Ertesi günü gittiğim fizik tedavi odasında da doktor hanım; derdimi dinleyip, notlar tutup, acele olduğunu belirtip beni yönlendirdi. Gittiğim hastanede ne olduğumu anlamadan, omuzumda kablolu yapışkan bir bantla elektrik verilmiş buldum. Sonraki aşamaları bilmiyorum ama rahatlamaya başladı acı veren omuzum… Düzelecek!
Tüm bu olumlu gelişmelere karşın, ben bezgin duyumsuyorum… Yaşasan ne olacak moduna girmişim, belli. Çünkü hastaneler gerçekten yoğun. İnsanlar çok sabırsız. İnsanlar çok çeşitli. İnsanların birbirine saygısı yok… Uzaaar gider. Bunları da geçtim, insan ömrü uzadıkça kişi gençleşmiyor, sağlık hızla geriye gidiyor, birilerinin tekerlekli sandalyede taşıdığı ve yürüsün diye çekiştirdiği bireylere dönüşüyor.
Röntgen için numara sırası alırken, genç bir karı koca getirdikleri hastayı birbirlerine şikâyet ediyorlardı… Birinden birinin anne ya da babası. Herkes kendi adına haklı. Onların çocukları var, evde ya da okulda, onları takip edecekler ama burada da hasta bir yakınları var, bakıma muhtaç. Ne yapsın yaşlı kişi? Kendi başına iş göremiyorsa, birilerinin zamanını alacak… “iş bitti, yapı paydos” denilene dek. E! Karşıda zaten iş güç, geçim derdi, çocuk gibi canından bezmiş kişiler var? Zor!
Bir kontrola gidişimde de önümde ambulans durdu, inen sedyede gözünün feri gitmiş, oldukça yaşlı bir erkek hasta vardı. Boş bakıyor… “Ben neredeyim, neler oluyor?” modunda. Yanında yalnızca ambulans çalışanları vardı, ellerinde de hastanın durumunu bildiren bloknotları. İçimden “huzur evinden mi getirdiler acaba?” diye geçti. O beyefendinin boş ve çaresiz bakışları gözümün önünden gitmiyor.
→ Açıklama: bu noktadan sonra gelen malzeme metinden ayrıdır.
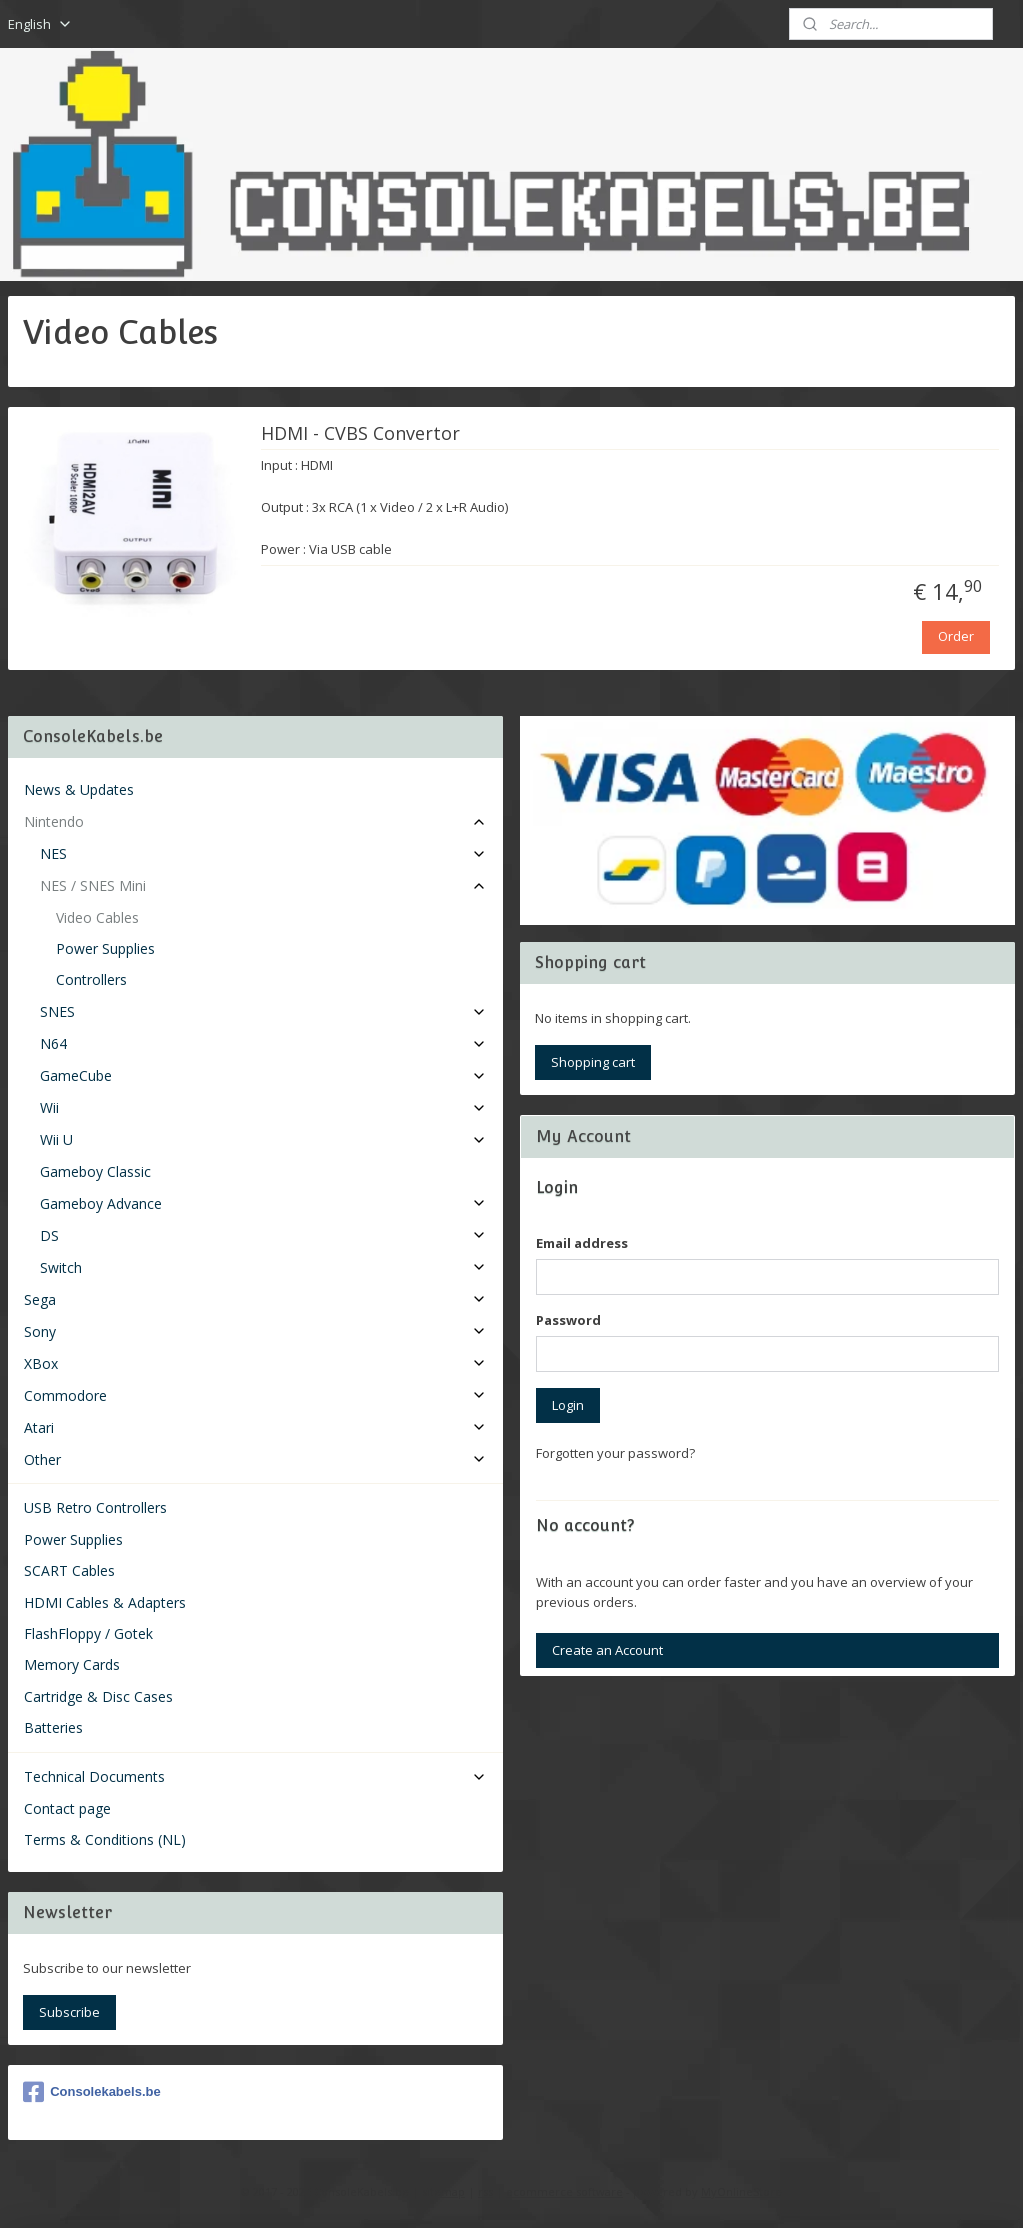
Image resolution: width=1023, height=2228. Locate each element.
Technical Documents (255, 1776)
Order (956, 636)
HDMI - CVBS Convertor (360, 434)
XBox (255, 1363)
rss (485, 2191)
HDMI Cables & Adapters (105, 1602)
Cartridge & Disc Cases (98, 1696)
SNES (263, 1011)
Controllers (91, 979)
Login (568, 1405)
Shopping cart (593, 1062)
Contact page (67, 1808)
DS (263, 1235)
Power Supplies (105, 948)
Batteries (53, 1727)
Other (255, 1459)
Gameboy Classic (95, 1171)
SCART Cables (69, 1570)
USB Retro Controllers (95, 1507)
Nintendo (255, 821)
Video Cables (97, 917)
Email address (582, 1243)
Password (568, 1320)
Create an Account (607, 1650)
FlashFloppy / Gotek (88, 1633)
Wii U (263, 1139)
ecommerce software (564, 2191)
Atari (255, 1427)
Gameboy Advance (263, 1203)
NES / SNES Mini (263, 885)
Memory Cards (72, 1664)
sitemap (443, 2191)
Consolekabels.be (92, 2092)
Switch (263, 1267)
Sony (255, 1331)
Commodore (255, 1395)
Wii (263, 1107)
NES (263, 853)
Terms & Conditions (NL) (105, 1839)
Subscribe (69, 2012)
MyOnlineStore (741, 2191)
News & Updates (79, 789)
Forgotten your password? (615, 1453)
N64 (263, 1043)
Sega (255, 1299)
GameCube (263, 1075)
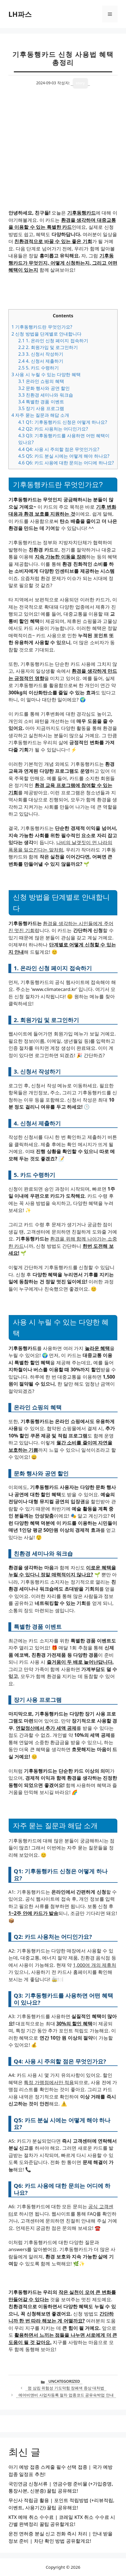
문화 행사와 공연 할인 (44, 388)
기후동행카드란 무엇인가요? (41, 327)
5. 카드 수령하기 (38, 368)
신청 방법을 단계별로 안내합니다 (46, 334)
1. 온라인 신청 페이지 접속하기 (53, 341)
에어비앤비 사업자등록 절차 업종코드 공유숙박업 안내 (66, 2395)
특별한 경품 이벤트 (41, 402)
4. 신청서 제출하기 (40, 361)
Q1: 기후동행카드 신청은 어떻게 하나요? (62, 422)
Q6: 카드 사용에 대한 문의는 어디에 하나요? (66, 463)
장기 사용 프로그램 (41, 408)
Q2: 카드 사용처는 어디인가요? (53, 429)
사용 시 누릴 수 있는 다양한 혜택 (46, 374)
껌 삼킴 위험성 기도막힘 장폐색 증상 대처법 (66, 2388)
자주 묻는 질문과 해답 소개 (40, 415)
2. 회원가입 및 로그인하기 (48, 347)
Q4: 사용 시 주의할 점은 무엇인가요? (58, 449)
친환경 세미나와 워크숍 (45, 395)
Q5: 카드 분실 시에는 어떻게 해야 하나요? (63, 456)
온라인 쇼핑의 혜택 (41, 381)
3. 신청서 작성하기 (40, 354)
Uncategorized (64, 2381)
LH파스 (20, 14)
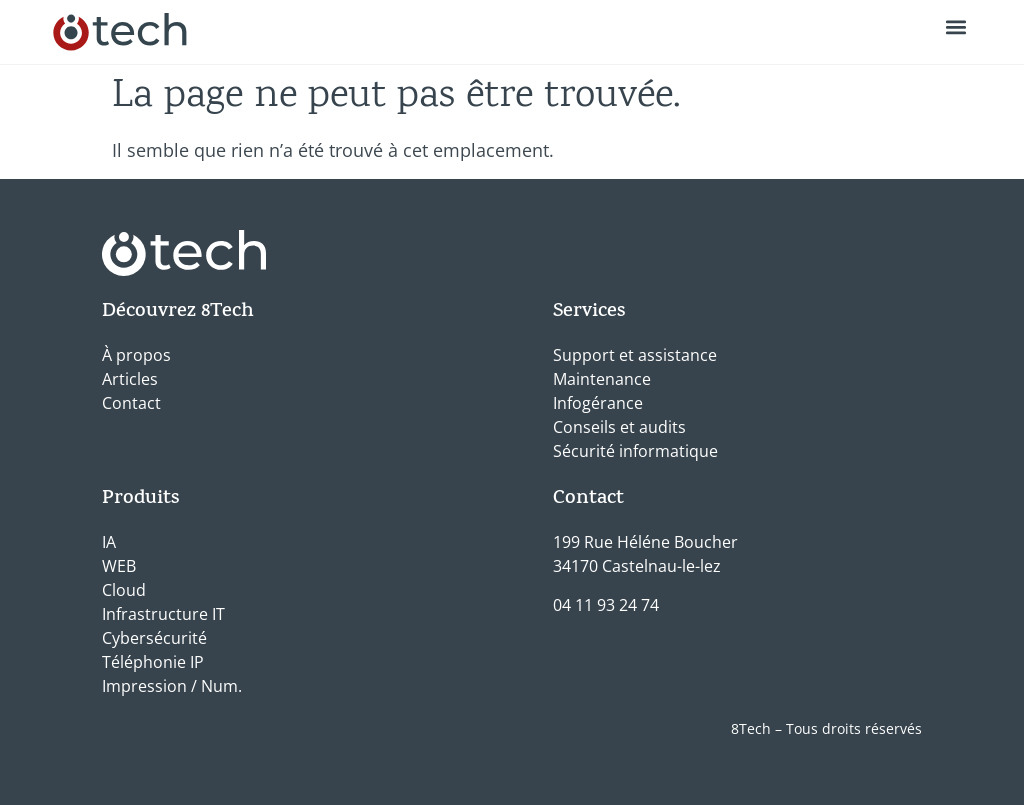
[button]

Gezmeye çıkardığı annesi olduğunu sandığım bir hanımla da karşılaştım. Otoparkta ben arabaya bineceğim, hanım annesini arabadan çıkarma çabalarında. Yaşlı hanımın bir elinde baston, bir elinde tekli dayanak… Zorla indirdi annesini ve benim bineceğim kapı o tarafta. “Çabuk ol” diyor da annesi dediğim kadıncağız iki söylemede anlıyor ve nasıl çabuk olurum diye mi düşünüyor, kıpırdayamıyor… Belki de onun paniği böyle, mahcubiyete dönüşüyor, hareketlerine daha da ket vuruyor. “Sâkin olun, ben beklerim, hiç sorun yok.” arka arkaya sıraladım. Belki bir hava alıp, dışarıda yemek istedi canı hanımın. Bu tür sorunlarla (belki yemek yerken de) karşılaşacağı için getiren hanım da içinde ayrı bir sıkıntı yaşıyordu zaten. Çekiştirip, “çabuk ol”a dek geldi ki olanaksızlığı baştan belli.
“İnsan eti ağır” derler…
İnsan ayrıca istemsizce gözlemci olup, özümseyip, sonuçlandırıyorsa… Zor!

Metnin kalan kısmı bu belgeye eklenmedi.